→ Stored items
--*--
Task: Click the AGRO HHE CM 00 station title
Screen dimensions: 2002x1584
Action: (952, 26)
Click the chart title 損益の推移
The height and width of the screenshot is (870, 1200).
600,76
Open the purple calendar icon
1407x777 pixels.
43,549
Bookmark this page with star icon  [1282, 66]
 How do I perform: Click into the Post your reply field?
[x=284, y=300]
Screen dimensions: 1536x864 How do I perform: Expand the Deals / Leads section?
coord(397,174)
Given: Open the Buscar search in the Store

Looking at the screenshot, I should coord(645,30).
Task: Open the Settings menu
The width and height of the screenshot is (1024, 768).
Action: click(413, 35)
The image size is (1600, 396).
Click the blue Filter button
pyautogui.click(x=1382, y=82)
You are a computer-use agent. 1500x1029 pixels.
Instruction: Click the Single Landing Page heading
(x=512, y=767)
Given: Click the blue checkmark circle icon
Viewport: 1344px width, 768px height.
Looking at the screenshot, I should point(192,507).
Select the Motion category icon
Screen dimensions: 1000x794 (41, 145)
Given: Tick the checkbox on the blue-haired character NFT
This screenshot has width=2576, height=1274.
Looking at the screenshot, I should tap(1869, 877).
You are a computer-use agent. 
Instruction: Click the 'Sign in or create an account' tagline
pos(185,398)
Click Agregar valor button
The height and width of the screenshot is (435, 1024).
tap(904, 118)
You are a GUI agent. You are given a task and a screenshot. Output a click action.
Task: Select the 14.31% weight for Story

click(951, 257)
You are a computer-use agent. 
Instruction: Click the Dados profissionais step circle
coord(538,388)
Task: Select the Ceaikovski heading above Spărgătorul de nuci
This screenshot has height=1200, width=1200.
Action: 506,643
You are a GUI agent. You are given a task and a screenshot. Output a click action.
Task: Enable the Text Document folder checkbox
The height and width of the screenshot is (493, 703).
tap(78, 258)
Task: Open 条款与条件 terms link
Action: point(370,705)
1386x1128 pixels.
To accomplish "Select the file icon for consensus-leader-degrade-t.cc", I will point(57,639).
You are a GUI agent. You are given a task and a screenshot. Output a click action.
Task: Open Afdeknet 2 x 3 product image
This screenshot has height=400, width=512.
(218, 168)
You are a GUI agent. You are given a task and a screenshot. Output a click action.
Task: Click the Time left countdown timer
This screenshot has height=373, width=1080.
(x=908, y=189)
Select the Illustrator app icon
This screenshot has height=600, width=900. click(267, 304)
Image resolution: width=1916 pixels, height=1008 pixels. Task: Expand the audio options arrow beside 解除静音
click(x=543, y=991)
--*--
→ Requirement
Each record must be repeated exactly as it is.

→ Exercise response
Task: Click the AGRO HHE CM 00 station title
Screen dimensions: 2002x1584
Action: (952, 26)
Click the chart title 損益の推移
The height and width of the screenshot is (870, 1200).
600,76
Open the purple calendar icon
1407x777 pixels.
43,549
Bookmark this page with star icon  [1282, 66]
 How do I perform: Click into the Post your reply field?
[x=284, y=300]
Screen dimensions: 1536x864 How do I perform: Expand the Deals / Leads section?
coord(397,174)
Given: Open the Buscar search in the Store

Looking at the screenshot, I should coord(645,30).
Task: Open the Settings menu
The width and height of the screenshot is (1024, 768).
Action: click(413, 35)
The image size is (1600, 396).
Click the blue Filter button
pyautogui.click(x=1382, y=82)
You are a computer-use agent. 1500x1029 pixels.
Instruction: Click the Single Landing Page heading
(x=512, y=767)
Given: Click the blue checkmark circle icon
Viewport: 1344px width, 768px height.
Looking at the screenshot, I should point(192,507).
Select the Motion category icon
Screen dimensions: 1000x794 (41, 145)
Given: Tick the checkbox on the blue-haired character NFT
This screenshot has width=2576, height=1274.
Looking at the screenshot, I should tap(1869, 877).
You are a computer-use agent. 
Instruction: Click the 'Sign in or create an account' tagline
pos(185,398)
Click Agregar valor button
The height and width of the screenshot is (435, 1024).
tap(904, 118)
You are a GUI agent. You are given a task and a screenshot. Output a click action.
Task: Select the 14.31% weight for Story

click(951, 257)
You are a computer-use agent. 
Instruction: Click the Dados profissionais step circle
coord(538,388)
Task: Select the Ceaikovski heading above Spărgătorul de nuci
This screenshot has height=1200, width=1200.
Action: 506,643
You are a GUI agent. You are given a task and a screenshot. Output a click action.
Task: Enable the Text Document folder checkbox
The height and width of the screenshot is (493, 703).
tap(78, 258)
Task: Open 条款与条件 terms link
Action: point(370,705)
1386x1128 pixels.
To accomplish "Select the file icon for consensus-leader-degrade-t.cc", I will point(57,639).
You are a GUI agent. You are given a task and a screenshot. Output a click action.
Task: Open Afdeknet 2 x 3 product image
This screenshot has height=400, width=512.
(218, 168)
You are a GUI agent. You are given a task and a screenshot. Output a click action.
Task: Click the Time left countdown timer
This screenshot has height=373, width=1080.
(x=908, y=189)
Select the Illustrator app icon
This screenshot has height=600, width=900. click(267, 304)
Image resolution: width=1916 pixels, height=1008 pixels. Task: Expand the audio options arrow beside 解除静音
click(x=543, y=991)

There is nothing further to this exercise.